- TEXT SECTION -
A local residents group has won a High Court order overturning permission for a development of 123 apartments in Ballincollig, Co Cork.
Waltham Abbey Residents Association had challenged An Bord Pleanála’s approval last September for the development, designated strategic housing, at a site on the Old Fort Road, Ballincollig.
Mr Justice Richard Humphreys yesterday overturned the board’s permission decision in favour of O’Flynn Construction Company after finding the board failed to comply with planning and development regulations concerning screening of projects.
The board, for the purpose of appropriate assessment, had said it adopted the screening exercise done by its inspector, he noted.
In relation to Environmental Impact Assessment (EIA) screening, the inspector did not conduct a screening exercise in the sense of the Planning and Development Regulations 2001, he said.
Rather, the board said “it” completed an EIA screening.
The regulations clearly and unambiguously require, unless a “statement” of the analysis of the effects of the project under non-EIA EU law is provided, the board must decline to deal with the planning application, he said. In this case, no such statement was provided.
The board’s decision phrased itself as having made a single decision on screening, but it is clear in the regulations two decisions are involved, he said. The first decision was that, on preliminary examination, there was some doubt concerning the development being likely to have significant effects on the environment and the second concerned screening.

- AVAILABLE DATA -
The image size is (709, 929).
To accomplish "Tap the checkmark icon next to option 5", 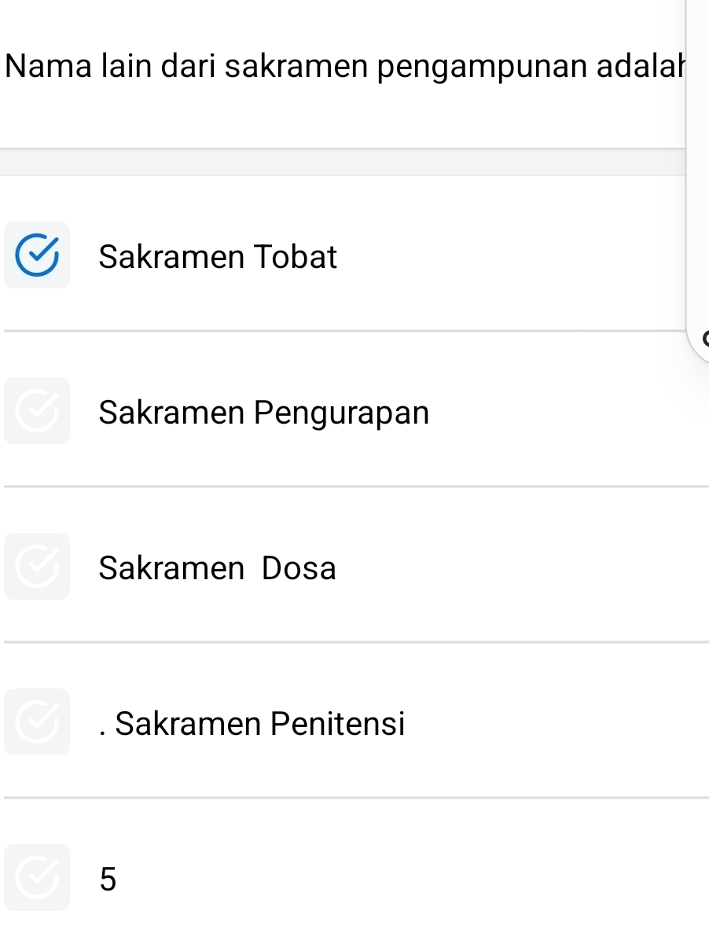I will click(x=37, y=878).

- OBJECTIVE -
Could you extend the news report on the High Court ruling over the Ballincollig apartments, picking up right after its last sentence?

- RESPONSE TO THIS TASK -
He rejected arguments by the board and developer, for reasons including certain information had been provided in the inspector’s report, and the general importance of providing housing, he should reject the challenge under the exercise of the court’s discretion.
There was no basis for refusing relief on grounds of discretion, he said. Doing so would only weaken the rule of law and weaken the relevant regulation, “probably fatally”.
Unfortunately for the board, judicial review is a mechanism for ensuring a decision is made in accordance with mandatory legal requirements, including procedural requirements, “which certainly was not done here”, he said.
While the board argued it was satisfied it had sufficient information to make a decision on the screening exercise, that did not address whether it was right to be so satisfied, or whether it had the specific materials required by the regulations.
This whole situation showed how desirable it is that a decision under an enactment should in the terms and language of the decision, engage with the steps required in the enactment.
The necessary matters required for the statement have not been demonstrated to be present in all their aspects, even if elements could be unearthed in scattered parts of the documents, he said.
Another core ground of challenge concerning the validity of the pre-application consultation procedures under the strategic development legislation does not have to be considered because he had decided the issues on domestic law, he said. Those claims, made against the State, would be struck out as moot given his other findings.
Represented by Neil Steen SC, with John Kenny BL, instructed by Denis Healy & Co Solicitors, the case was against the board, the Minister for Housing and the State with the developer as a notice party.
Final orders will be made later.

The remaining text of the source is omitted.